■ WHAT YOU WILL DO ■
Your answer should be the lines from the one with "Image resolution: width=1280" to the end of the data below, both included, exact and free of pictures.

Extracted data entries:
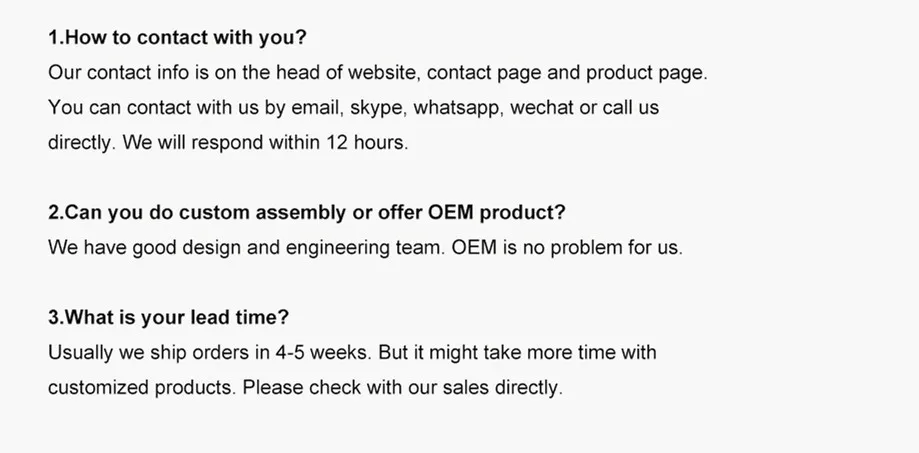The image size is (919, 453).
Task: Click the text 'contact page and product page.'
Action: click(x=567, y=73)
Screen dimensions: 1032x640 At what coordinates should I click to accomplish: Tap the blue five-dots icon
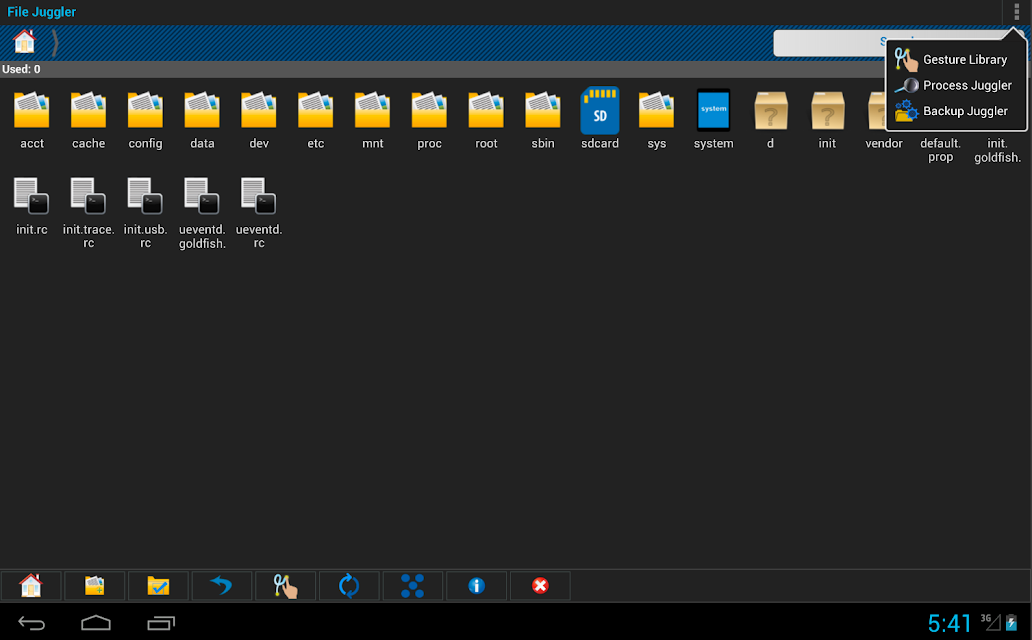coord(413,585)
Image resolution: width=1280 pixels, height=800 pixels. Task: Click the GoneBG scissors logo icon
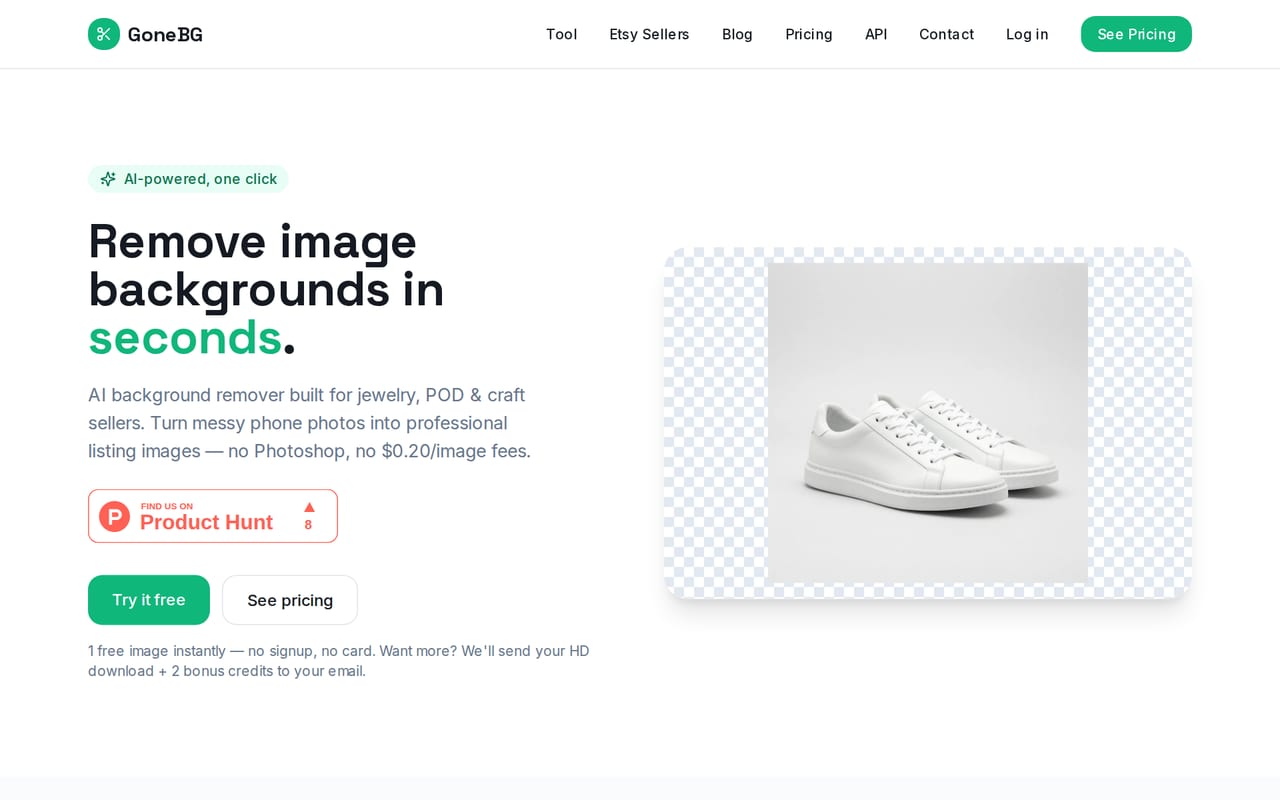click(104, 34)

■ TASK OUTPUT ■
Image resolution: width=1280 pixels, height=800 pixels. Task: Click the GoneBG scissors logo icon
click(104, 34)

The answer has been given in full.